#### [What to do]
Wherever the word "will" occurs in the listing, copy the whole line.

[[ Input material, beginning ]]

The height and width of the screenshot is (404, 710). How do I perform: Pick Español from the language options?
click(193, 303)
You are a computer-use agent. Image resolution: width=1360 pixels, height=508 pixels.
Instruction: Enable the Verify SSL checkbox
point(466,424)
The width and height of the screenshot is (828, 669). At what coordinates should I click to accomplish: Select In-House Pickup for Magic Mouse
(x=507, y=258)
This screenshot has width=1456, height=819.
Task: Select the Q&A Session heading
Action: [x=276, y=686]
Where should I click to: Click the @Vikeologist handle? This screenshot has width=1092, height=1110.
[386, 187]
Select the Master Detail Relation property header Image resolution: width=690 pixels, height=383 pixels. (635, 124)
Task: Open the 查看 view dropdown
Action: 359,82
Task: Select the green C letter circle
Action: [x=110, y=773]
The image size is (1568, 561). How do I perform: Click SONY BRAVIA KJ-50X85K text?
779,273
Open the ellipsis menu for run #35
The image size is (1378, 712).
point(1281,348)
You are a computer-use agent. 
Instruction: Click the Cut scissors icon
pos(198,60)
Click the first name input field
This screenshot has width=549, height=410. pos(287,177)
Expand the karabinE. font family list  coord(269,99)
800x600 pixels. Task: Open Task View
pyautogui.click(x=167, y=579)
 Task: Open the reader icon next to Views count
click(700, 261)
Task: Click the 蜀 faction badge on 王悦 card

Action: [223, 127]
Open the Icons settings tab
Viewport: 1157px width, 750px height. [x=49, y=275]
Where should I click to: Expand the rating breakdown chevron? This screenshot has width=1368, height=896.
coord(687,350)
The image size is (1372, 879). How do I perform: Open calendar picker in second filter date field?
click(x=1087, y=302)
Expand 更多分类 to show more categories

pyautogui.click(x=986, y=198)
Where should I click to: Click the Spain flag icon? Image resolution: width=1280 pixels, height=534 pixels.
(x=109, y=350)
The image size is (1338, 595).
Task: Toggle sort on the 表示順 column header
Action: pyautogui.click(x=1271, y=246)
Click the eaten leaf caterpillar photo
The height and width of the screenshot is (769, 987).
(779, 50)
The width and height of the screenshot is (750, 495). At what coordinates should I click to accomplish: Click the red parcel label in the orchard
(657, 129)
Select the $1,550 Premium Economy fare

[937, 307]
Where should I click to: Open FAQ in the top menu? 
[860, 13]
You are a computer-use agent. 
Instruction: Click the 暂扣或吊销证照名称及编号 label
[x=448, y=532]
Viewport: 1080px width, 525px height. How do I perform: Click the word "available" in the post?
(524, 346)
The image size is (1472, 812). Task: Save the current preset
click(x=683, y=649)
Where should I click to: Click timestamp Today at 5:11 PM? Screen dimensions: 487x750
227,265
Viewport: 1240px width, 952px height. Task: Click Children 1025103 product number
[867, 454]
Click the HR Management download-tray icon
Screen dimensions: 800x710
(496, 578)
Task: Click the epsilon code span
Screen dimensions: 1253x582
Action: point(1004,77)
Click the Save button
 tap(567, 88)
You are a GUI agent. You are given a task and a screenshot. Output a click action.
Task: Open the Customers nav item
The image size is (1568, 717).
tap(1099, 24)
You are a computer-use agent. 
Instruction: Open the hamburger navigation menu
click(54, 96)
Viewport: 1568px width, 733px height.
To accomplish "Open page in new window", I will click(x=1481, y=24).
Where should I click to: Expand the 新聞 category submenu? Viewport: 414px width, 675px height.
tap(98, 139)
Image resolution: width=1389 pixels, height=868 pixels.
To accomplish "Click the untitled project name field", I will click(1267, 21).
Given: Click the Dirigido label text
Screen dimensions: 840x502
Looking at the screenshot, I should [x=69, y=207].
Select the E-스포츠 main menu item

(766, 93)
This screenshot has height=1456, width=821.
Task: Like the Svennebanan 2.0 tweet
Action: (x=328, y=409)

[[ Input material, end ]]

#### [Reply to the exercise]
To accomplish "Open page in new window", I will click(x=1481, y=24).
To accomplish "Click the untitled project name field", I will click(1267, 21).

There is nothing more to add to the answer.